Sustainability and ESG Teams
Fair and nondiscriminatory compensation is an important factor within an environmental, social and governance (ESG) strategy. Many leaders from large organizations (69%), midsize organizations (71%), and small organizations (50%) agree that ESG/sustainability influences their organization's pay transparency practices, according to the Executive Networks Study.
Not only does transparency drive accountability, but it also drives a company's reputation, both internally and externally. Engaging ESG as an active stakeholder in your pay equity journey is critical when considering public commitments that may influence reputation.
Additionally, when it comes to public facing commitments, legal and compliance leaders may surely have an opinion. It is critical that these teams remain aligned to mitigate any potential legal risks, and publish realistic, achievable goals in line with efforts put forth by HR.
Leveraging Cross-functional Collaboration to Overcome the Data Gap
One crucial need to bring stakeholders together cohesively is to address the overwhelming data gap standing in the way of sustaining and scaling progress towards equity.
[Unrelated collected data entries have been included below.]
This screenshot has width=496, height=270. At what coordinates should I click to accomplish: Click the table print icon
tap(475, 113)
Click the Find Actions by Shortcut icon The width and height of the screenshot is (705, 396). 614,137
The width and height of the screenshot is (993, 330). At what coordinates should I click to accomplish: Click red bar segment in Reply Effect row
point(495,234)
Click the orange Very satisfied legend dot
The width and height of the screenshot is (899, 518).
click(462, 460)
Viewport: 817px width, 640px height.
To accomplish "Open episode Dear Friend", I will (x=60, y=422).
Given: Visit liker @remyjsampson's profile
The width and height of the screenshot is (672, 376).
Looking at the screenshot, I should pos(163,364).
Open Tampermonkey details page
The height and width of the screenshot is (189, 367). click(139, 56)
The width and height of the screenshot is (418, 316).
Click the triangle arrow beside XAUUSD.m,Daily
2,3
Although HR teams may own the employee data critical for a pay equity audit, the Executive Network Study found that 50% of senior HR leaders say they lack the employee self-identification data needed to run an analysis, and 35% say they lack pay data altogether.
This is where we start to truly understand the critical interconnectedness of pay across teams. HR teams are struggling to obtain self-ID data, and there are many hypotheses we can make as to why. Most notably, fear of discrimination, or concerns that even if data is shared, the company won't do anything about it, may prevent employees from disclosing.
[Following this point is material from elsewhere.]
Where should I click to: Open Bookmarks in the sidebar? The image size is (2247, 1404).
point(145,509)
But it takes data to make data, and robust, meaningful data is a critical first step in any analysis. In building an action-oriented stakeholder group, this is where we may turn to DEI leaders.
Self-identification campaigns are one of the many ways DEI may contribute to an overall pay analysis. By walking the walk (rather than just talking the talk) employees may be more likely to self-ID, providing the critical information needed to truly make progress.
To sustain and scale that progress, the benefit of a technical pay equity analysis addresses the root causes of inequity and works to overcome them over time. By engaging DEI to address policies and practices overall, companies can start to fully foster a more inclusive culture, closing opportunity gaps before they even present themselves.
Sustaining and Scaling Progress
Leadership must treat pay equity as a strategic initiative requisite to attracting and retaining top talent, and to the long-term success of the business.
Like all business plans, clear objectives, owners and metrics of success are the only way to ensure progress is made. Understanding the interconnectedness of pay equity and broader workplace equality initiatives further inform the ways key stakeholders must work together, with a clear definition of the roles they each play when it comes to driving progress.
In doing so, the application of clear objectives, ownership and metrics of success ensure accountability for progress, moving away from performative behaviors and towards truly sustainable and scaled equity.